INSTRUCTIONS FOR THE TASK: Repeat exactly what runs from the line with "Toggle the reaction on Ana Carvalho's review" through the last line of the material, and keep the pictures out of it.

INFORMATION GIVEN:
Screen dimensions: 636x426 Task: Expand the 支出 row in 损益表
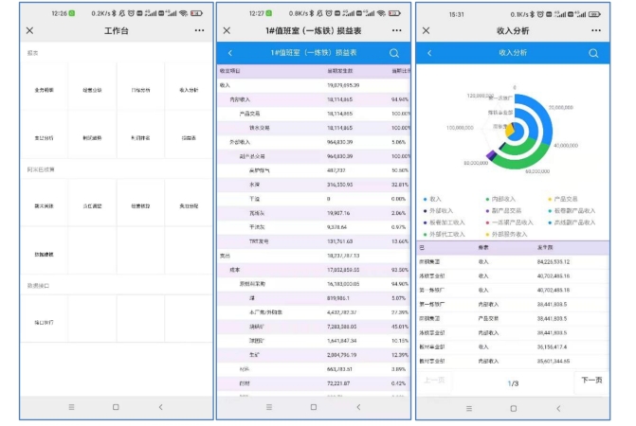pos(226,256)
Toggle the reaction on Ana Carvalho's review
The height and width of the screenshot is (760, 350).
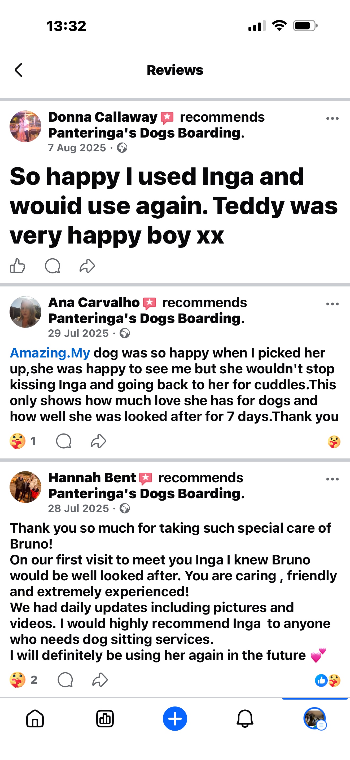point(18,441)
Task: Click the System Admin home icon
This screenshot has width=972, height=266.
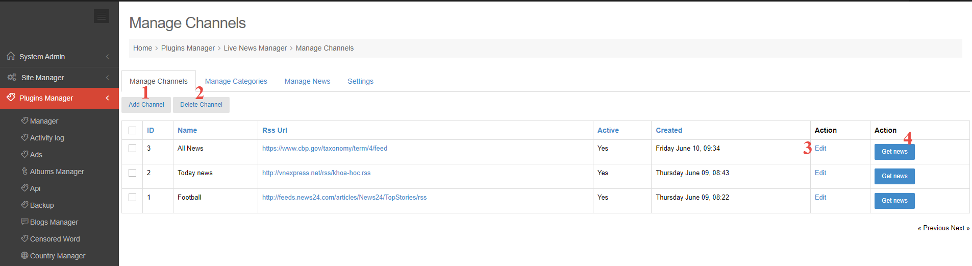Action: (x=11, y=56)
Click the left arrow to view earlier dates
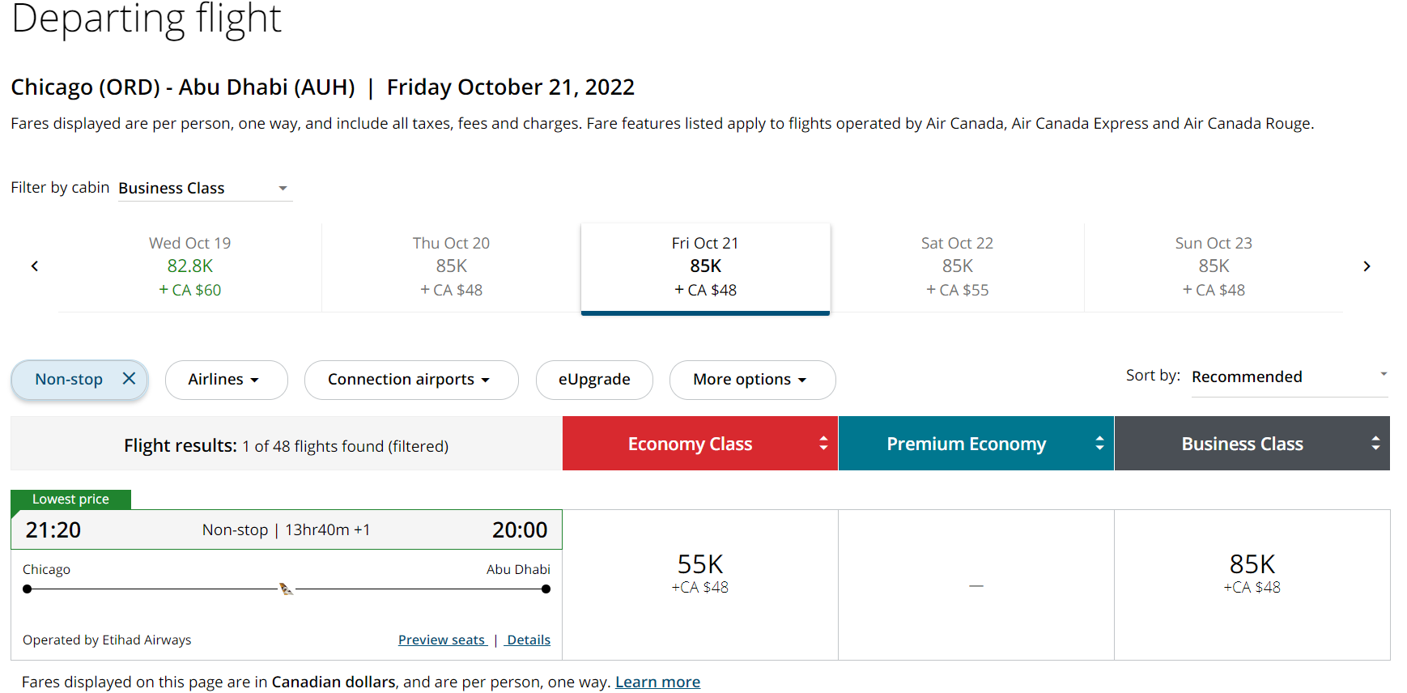The height and width of the screenshot is (693, 1407). pyautogui.click(x=34, y=266)
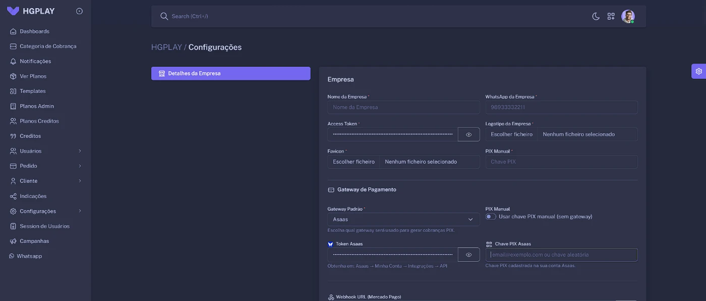Enable the manual PIX key switch
The height and width of the screenshot is (301, 706).
tap(491, 217)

EXERCISE ANSWER:
Toggle the reaction on Ana Carvalho's review
The height and width of the screenshot is (760, 350).
point(18,441)
Task: Click the System Admin home icon
This screenshot has width=972, height=266.
Action: (x=11, y=56)
Click the left arrow to view earlier dates
The height and width of the screenshot is (693, 1407). pyautogui.click(x=34, y=266)
Enable the manual PIX key switch
The height and width of the screenshot is (301, 706).
tap(491, 217)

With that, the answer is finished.